START Raw data
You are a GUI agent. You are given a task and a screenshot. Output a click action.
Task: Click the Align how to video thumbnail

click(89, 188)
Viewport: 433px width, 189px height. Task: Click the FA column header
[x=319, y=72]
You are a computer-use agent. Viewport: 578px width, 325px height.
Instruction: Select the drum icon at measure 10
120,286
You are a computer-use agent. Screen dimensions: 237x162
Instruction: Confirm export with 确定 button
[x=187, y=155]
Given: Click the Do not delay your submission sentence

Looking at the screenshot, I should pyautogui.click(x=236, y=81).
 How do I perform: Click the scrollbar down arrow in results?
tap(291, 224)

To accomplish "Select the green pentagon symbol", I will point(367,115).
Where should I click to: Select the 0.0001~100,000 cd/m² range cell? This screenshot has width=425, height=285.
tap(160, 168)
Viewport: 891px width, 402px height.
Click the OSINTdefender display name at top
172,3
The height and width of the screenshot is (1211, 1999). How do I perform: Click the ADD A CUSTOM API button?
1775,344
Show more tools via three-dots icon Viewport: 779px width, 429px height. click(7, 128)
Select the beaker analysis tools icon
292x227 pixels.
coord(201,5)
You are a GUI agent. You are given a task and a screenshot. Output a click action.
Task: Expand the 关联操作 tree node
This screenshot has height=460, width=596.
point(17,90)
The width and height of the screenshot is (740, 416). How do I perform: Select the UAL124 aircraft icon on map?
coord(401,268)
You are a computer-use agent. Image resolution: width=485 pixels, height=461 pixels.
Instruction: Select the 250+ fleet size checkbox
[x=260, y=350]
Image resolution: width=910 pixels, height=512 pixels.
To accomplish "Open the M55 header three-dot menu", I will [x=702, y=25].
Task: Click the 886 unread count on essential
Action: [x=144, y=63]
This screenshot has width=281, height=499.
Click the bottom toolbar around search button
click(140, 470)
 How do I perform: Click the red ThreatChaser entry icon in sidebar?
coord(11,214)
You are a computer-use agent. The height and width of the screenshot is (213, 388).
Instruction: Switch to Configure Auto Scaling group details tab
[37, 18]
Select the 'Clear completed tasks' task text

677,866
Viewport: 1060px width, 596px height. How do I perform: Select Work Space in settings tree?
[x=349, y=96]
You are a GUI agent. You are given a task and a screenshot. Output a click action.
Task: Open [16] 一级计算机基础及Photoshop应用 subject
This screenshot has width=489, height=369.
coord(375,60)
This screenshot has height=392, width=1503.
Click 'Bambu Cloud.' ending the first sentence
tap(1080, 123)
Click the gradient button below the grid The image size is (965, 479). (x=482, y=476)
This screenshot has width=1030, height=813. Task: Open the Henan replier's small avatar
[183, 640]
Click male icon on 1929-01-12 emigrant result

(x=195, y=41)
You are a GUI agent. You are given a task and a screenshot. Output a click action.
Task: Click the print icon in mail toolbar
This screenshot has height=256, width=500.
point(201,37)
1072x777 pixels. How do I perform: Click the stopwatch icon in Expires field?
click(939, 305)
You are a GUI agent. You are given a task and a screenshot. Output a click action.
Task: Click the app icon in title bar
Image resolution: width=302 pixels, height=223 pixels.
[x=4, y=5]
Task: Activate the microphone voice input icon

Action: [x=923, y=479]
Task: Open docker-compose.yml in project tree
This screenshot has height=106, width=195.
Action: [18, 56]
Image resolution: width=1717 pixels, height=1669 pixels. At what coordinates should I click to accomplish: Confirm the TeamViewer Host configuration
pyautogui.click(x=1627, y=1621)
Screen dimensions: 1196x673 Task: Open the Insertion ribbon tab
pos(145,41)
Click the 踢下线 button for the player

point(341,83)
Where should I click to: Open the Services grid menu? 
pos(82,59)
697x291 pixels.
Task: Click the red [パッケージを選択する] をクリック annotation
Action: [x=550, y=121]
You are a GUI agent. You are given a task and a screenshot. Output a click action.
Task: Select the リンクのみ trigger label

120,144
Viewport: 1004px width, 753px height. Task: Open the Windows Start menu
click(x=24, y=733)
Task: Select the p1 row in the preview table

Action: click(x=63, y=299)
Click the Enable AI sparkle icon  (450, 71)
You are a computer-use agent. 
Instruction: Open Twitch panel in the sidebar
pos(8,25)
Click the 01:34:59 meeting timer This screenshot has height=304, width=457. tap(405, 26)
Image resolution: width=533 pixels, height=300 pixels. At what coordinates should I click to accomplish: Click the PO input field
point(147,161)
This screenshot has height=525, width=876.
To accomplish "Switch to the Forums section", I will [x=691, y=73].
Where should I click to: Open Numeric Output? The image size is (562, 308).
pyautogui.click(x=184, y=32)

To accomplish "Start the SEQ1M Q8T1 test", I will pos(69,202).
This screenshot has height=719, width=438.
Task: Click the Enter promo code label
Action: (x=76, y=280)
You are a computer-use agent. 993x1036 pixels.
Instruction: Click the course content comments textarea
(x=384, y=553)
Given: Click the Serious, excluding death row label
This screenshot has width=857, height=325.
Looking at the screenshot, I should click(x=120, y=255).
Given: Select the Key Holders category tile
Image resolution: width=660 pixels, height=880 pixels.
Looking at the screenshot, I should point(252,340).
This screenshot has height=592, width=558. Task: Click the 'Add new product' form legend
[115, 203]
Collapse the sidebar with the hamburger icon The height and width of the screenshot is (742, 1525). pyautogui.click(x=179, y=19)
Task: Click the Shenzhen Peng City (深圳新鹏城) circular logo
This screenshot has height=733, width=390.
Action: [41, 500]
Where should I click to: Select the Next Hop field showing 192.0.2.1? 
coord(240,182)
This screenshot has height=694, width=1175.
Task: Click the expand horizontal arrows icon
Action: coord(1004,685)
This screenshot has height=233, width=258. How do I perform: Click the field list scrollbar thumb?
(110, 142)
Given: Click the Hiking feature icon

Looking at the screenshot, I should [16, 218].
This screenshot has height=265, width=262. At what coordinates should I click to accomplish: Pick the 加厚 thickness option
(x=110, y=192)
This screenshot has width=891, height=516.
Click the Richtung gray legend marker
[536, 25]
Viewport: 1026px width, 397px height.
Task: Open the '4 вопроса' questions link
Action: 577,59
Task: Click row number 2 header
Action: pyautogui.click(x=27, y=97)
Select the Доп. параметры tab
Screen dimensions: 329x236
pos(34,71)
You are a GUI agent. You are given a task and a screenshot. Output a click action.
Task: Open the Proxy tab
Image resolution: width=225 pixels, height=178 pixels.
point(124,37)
END Raw data
What is required ▸ Exact copy required. Retype all of the entries word for word.

Completed exercise ▸
You are a GUI agent. You are given a task and a screenshot. Output a click action.
Task: Click the Align how to video thumbnail

click(89, 188)
Viewport: 433px width, 189px height. Task: Click the FA column header
[x=319, y=72]
You are a computer-use agent. Viewport: 578px width, 325px height.
Instruction: Select the drum icon at measure 10
120,286
You are a computer-use agent. Screen dimensions: 237x162
Instruction: Confirm export with 确定 button
[x=187, y=155]
Given: Click the Do not delay your submission sentence

Looking at the screenshot, I should pyautogui.click(x=236, y=81).
 How do I perform: Click the scrollbar down arrow in results?
tap(291, 224)

To accomplish "Select the green pentagon symbol", I will point(367,115).
Where should I click to: Select the 0.0001~100,000 cd/m² range cell? This screenshot has width=425, height=285.
tap(160, 168)
Viewport: 891px width, 402px height.
Click the OSINTdefender display name at top
172,3
The height and width of the screenshot is (1211, 1999). How do I perform: Click the ADD A CUSTOM API button?
1775,344
Show more tools via three-dots icon Viewport: 779px width, 429px height. click(7, 128)
Select the beaker analysis tools icon
292x227 pixels.
coord(201,5)
You are a GUI agent. You are given a task and a screenshot. Output a click action.
Task: Expand the 关联操作 tree node
This screenshot has height=460, width=596.
point(17,90)
The width and height of the screenshot is (740, 416). How do I perform: Select the UAL124 aircraft icon on map?
coord(401,268)
You are a computer-use agent. Image resolution: width=485 pixels, height=461 pixels.
Instruction: Select the 250+ fleet size checkbox
[x=260, y=350]
Image resolution: width=910 pixels, height=512 pixels.
To accomplish "Open the M55 header three-dot menu", I will [x=702, y=25].
Task: Click the 886 unread count on essential
Action: [x=144, y=63]
This screenshot has width=281, height=499.
Click the bottom toolbar around search button
click(140, 470)
 How do I perform: Click the red ThreatChaser entry icon in sidebar?
coord(11,214)
You are a computer-use agent. The height and width of the screenshot is (213, 388).
Instruction: Switch to Configure Auto Scaling group details tab
[37, 18]
Select the 'Clear completed tasks' task text

677,866
Viewport: 1060px width, 596px height. How do I perform: Select Work Space in settings tree?
[x=349, y=96]
You are a GUI agent. You are given a task and a screenshot. Output a click action.
Task: Open [16] 一级计算机基础及Photoshop应用 subject
This screenshot has width=489, height=369.
coord(375,60)
This screenshot has height=392, width=1503.
Click 'Bambu Cloud.' ending the first sentence
tap(1080, 123)
Click the gradient button below the grid The image size is (965, 479). (x=482, y=476)
This screenshot has width=1030, height=813. Task: Open the Henan replier's small avatar
[183, 640]
Click male icon on 1929-01-12 emigrant result

(x=195, y=41)
You are a GUI agent. You are given a task and a screenshot. Output a click action.
Task: Click the print icon in mail toolbar
This screenshot has height=256, width=500.
point(201,37)
1072x777 pixels. How do I perform: Click the stopwatch icon in Expires field?
click(939, 305)
You are a GUI agent. You are given a task and a screenshot. Output a click action.
Task: Click the app icon in title bar
Image resolution: width=302 pixels, height=223 pixels.
[x=4, y=5]
Task: Activate the microphone voice input icon

Action: [x=923, y=479]
Task: Open docker-compose.yml in project tree
This screenshot has height=106, width=195.
Action: [18, 56]
Image resolution: width=1717 pixels, height=1669 pixels. At what coordinates should I click to accomplish: Confirm the TeamViewer Host configuration
pyautogui.click(x=1627, y=1621)
Screen dimensions: 1196x673 Task: Open the Insertion ribbon tab
pos(145,41)
Click the 踢下线 button for the player

point(341,83)
Where should I click to: Open the Services grid menu? 
pos(82,59)
697x291 pixels.
Task: Click the red [パッケージを選択する] をクリック annotation
Action: [x=550, y=121]
You are a GUI agent. You are given a task and a screenshot. Output a click action.
Task: Select the リンクのみ trigger label

120,144
Viewport: 1004px width, 753px height. Task: Open the Windows Start menu
click(x=24, y=733)
Task: Select the p1 row in the preview table

Action: click(x=63, y=299)
Click the Enable AI sparkle icon  (450, 71)
You are a computer-use agent. 
Instruction: Open Twitch panel in the sidebar
pos(8,25)
Click the 01:34:59 meeting timer This screenshot has height=304, width=457. tap(405, 26)
Image resolution: width=533 pixels, height=300 pixels. At what coordinates should I click to accomplish: Click the PO input field
point(147,161)
This screenshot has height=525, width=876.
To accomplish "Switch to the Forums section", I will [x=691, y=73].
Where should I click to: Open Numeric Output? The image size is (562, 308).
pyautogui.click(x=184, y=32)

To accomplish "Start the SEQ1M Q8T1 test", I will pos(69,202).
This screenshot has height=719, width=438.
Task: Click the Enter promo code label
Action: (x=76, y=280)
You are a computer-use agent. 993x1036 pixels.
Instruction: Click the course content comments textarea
(x=384, y=553)
Given: Click the Serious, excluding death row label
This screenshot has width=857, height=325.
Looking at the screenshot, I should click(x=120, y=255).
Given: Select the Key Holders category tile
Image resolution: width=660 pixels, height=880 pixels.
Looking at the screenshot, I should point(252,340).
This screenshot has height=592, width=558. Task: Click the 'Add new product' form legend
[115, 203]
Collapse the sidebar with the hamburger icon The height and width of the screenshot is (742, 1525). pyautogui.click(x=179, y=19)
Task: Click the Shenzhen Peng City (深圳新鹏城) circular logo
This screenshot has height=733, width=390.
Action: [41, 500]
Where should I click to: Select the Next Hop field showing 192.0.2.1? 
coord(240,182)
This screenshot has height=694, width=1175.
Task: Click the expand horizontal arrows icon
Action: coord(1004,685)
This screenshot has height=233, width=258. How do I perform: Click the field list scrollbar thumb?
(110, 142)
Given: Click the Hiking feature icon

Looking at the screenshot, I should [16, 218].
This screenshot has height=265, width=262. At what coordinates should I click to accomplish: Pick the 加厚 thickness option
(x=110, y=192)
This screenshot has width=891, height=516.
Click the Richtung gray legend marker
[536, 25]
Viewport: 1026px width, 397px height.
Task: Open the '4 вопроса' questions link
Action: 577,59
Task: Click row number 2 header
Action: pyautogui.click(x=27, y=97)
Select the Доп. параметры tab
Screen dimensions: 329x236
pos(34,71)
You are a GUI agent. You are given a task and a screenshot. Output a click action.
Task: Open the Proxy tab
Image resolution: width=225 pixels, height=178 pixels.
point(124,37)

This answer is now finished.